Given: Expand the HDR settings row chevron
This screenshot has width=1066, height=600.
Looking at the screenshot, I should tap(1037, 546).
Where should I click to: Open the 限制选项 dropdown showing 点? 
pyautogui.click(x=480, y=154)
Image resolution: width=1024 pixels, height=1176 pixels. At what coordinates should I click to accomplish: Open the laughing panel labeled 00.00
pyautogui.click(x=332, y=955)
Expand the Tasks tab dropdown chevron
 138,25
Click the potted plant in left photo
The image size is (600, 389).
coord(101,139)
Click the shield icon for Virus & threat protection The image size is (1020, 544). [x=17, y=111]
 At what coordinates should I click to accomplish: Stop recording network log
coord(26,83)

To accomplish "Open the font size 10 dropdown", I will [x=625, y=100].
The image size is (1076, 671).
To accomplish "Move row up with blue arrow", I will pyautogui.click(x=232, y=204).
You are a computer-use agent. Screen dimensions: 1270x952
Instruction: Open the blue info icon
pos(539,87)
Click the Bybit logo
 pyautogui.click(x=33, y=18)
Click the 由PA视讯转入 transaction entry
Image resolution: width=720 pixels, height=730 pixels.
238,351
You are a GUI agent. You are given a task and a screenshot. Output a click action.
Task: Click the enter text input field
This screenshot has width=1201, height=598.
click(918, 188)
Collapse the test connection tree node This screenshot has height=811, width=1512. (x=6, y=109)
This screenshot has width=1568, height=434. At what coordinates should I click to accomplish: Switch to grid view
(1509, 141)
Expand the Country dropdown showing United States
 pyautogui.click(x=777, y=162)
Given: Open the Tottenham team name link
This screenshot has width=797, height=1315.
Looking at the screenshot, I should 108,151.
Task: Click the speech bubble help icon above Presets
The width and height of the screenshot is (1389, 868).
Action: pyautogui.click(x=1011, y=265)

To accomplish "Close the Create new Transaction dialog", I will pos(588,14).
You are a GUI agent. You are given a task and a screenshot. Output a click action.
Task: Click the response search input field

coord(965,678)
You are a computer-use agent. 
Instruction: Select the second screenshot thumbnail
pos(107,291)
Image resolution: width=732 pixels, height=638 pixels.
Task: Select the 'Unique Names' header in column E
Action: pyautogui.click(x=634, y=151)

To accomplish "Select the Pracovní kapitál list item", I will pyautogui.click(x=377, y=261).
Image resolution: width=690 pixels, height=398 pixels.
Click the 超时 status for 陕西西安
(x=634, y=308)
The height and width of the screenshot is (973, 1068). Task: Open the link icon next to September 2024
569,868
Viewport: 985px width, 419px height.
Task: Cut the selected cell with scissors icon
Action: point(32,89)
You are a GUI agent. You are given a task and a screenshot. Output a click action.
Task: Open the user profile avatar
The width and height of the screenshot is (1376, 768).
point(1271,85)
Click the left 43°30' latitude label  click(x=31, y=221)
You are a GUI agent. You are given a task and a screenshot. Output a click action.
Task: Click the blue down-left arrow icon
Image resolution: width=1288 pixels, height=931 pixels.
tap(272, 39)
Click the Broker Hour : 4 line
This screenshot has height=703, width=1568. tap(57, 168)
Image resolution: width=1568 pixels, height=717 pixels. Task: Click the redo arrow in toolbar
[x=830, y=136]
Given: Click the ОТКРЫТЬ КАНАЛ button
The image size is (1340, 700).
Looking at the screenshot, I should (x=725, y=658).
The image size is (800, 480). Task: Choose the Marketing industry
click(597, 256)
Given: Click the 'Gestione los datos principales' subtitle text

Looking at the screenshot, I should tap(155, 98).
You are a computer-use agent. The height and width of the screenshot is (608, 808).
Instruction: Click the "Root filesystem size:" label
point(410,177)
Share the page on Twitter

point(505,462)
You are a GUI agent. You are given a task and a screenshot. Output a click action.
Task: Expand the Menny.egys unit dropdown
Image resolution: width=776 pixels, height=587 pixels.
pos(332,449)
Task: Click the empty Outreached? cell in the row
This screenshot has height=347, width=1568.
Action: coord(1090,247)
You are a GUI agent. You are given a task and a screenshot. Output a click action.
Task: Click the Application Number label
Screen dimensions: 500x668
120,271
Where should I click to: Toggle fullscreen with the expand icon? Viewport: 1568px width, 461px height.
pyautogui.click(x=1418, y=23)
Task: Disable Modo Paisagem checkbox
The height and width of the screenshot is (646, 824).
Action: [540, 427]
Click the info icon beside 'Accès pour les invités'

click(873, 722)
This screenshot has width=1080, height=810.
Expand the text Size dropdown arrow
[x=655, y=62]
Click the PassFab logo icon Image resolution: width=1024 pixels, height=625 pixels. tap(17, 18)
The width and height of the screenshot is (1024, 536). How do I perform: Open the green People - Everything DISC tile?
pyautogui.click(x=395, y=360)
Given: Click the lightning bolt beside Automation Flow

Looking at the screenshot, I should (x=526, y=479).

### Task directions
Output each record precisely as written.

### Solution for this exercise
Given: Expand the HDR settings row chevron
This screenshot has width=1066, height=600.
Looking at the screenshot, I should tap(1037, 546).
Where should I click to: Open the 限制选项 dropdown showing 点? 
pyautogui.click(x=480, y=154)
Image resolution: width=1024 pixels, height=1176 pixels. At what coordinates should I click to accomplish: Open the laughing panel labeled 00.00
pyautogui.click(x=332, y=955)
Expand the Tasks tab dropdown chevron
 138,25
Click the potted plant in left photo
The image size is (600, 389).
coord(101,139)
Click the shield icon for Virus & threat protection The image size is (1020, 544). [x=17, y=111]
 At what coordinates should I click to accomplish: Stop recording network log
coord(26,83)

To accomplish "Open the font size 10 dropdown", I will [x=625, y=100].
The image size is (1076, 671).
To accomplish "Move row up with blue arrow", I will pyautogui.click(x=232, y=204).
You are a computer-use agent. Screen dimensions: 1270x952
Instruction: Open the blue info icon
pos(539,87)
Click the Bybit logo
 pyautogui.click(x=33, y=18)
Click the 由PA视讯转入 transaction entry
Image resolution: width=720 pixels, height=730 pixels.
238,351
You are a GUI agent. You are given a task and a screenshot. Output a click action.
Task: Click the enter text input field
This screenshot has width=1201, height=598.
click(918, 188)
Collapse the test connection tree node This screenshot has height=811, width=1512. (x=6, y=109)
This screenshot has width=1568, height=434. At what coordinates should I click to accomplish: Switch to grid view
(1509, 141)
Expand the Country dropdown showing United States
 pyautogui.click(x=777, y=162)
Given: Open the Tottenham team name link
This screenshot has width=797, height=1315.
Looking at the screenshot, I should 108,151.
Task: Click the speech bubble help icon above Presets
The width and height of the screenshot is (1389, 868).
Action: pyautogui.click(x=1011, y=265)

To accomplish "Close the Create new Transaction dialog", I will pos(588,14).
You are a GUI agent. You are given a task and a screenshot. Output a click action.
Task: Click the response search input field

coord(965,678)
You are a computer-use agent. 
Instruction: Select the second screenshot thumbnail
pos(107,291)
Image resolution: width=732 pixels, height=638 pixels.
Task: Select the 'Unique Names' header in column E
Action: pyautogui.click(x=634, y=151)

To accomplish "Select the Pracovní kapitál list item", I will pyautogui.click(x=377, y=261).
Image resolution: width=690 pixels, height=398 pixels.
Click the 超时 status for 陕西西安
(x=634, y=308)
The height and width of the screenshot is (973, 1068). Task: Open the link icon next to September 2024
569,868
Viewport: 985px width, 419px height.
Task: Cut the selected cell with scissors icon
Action: point(32,89)
You are a GUI agent. You are given a task and a screenshot. Output a click action.
Task: Open the user profile avatar
The width and height of the screenshot is (1376, 768).
point(1271,85)
Click the left 43°30' latitude label  click(x=31, y=221)
You are a GUI agent. You are given a task and a screenshot. Output a click action.
Task: Click the blue down-left arrow icon
Image resolution: width=1288 pixels, height=931 pixels.
tap(272, 39)
Click the Broker Hour : 4 line
This screenshot has height=703, width=1568. tap(57, 168)
Image resolution: width=1568 pixels, height=717 pixels. Task: Click the redo arrow in toolbar
[x=830, y=136]
Given: Click the ОТКРЫТЬ КАНАЛ button
The image size is (1340, 700).
Looking at the screenshot, I should (x=725, y=658).
The image size is (800, 480). Task: Choose the Marketing industry
click(597, 256)
Given: Click the 'Gestione los datos principales' subtitle text

Looking at the screenshot, I should tap(155, 98).
You are a computer-use agent. The height and width of the screenshot is (608, 808).
Instruction: Click the "Root filesystem size:" label
point(410,177)
Share the page on Twitter

point(505,462)
You are a GUI agent. You are given a task and a screenshot. Output a click action.
Task: Expand the Menny.egys unit dropdown
Image resolution: width=776 pixels, height=587 pixels.
pos(332,449)
Task: Click the empty Outreached? cell in the row
This screenshot has height=347, width=1568.
Action: coord(1090,247)
You are a GUI agent. You are given a task and a screenshot. Output a click action.
Task: Click the Application Number label
Screen dimensions: 500x668
120,271
Where should I click to: Toggle fullscreen with the expand icon? Viewport: 1568px width, 461px height.
pyautogui.click(x=1418, y=23)
Task: Disable Modo Paisagem checkbox
The height and width of the screenshot is (646, 824).
Action: [540, 427]
Click the info icon beside 'Accès pour les invités'

click(873, 722)
This screenshot has width=1080, height=810.
Expand the text Size dropdown arrow
[x=655, y=62]
Click the PassFab logo icon Image resolution: width=1024 pixels, height=625 pixels. tap(17, 18)
The width and height of the screenshot is (1024, 536). How do I perform: Open the green People - Everything DISC tile?
pyautogui.click(x=395, y=360)
Given: Click the lightning bolt beside Automation Flow

Looking at the screenshot, I should (x=526, y=479).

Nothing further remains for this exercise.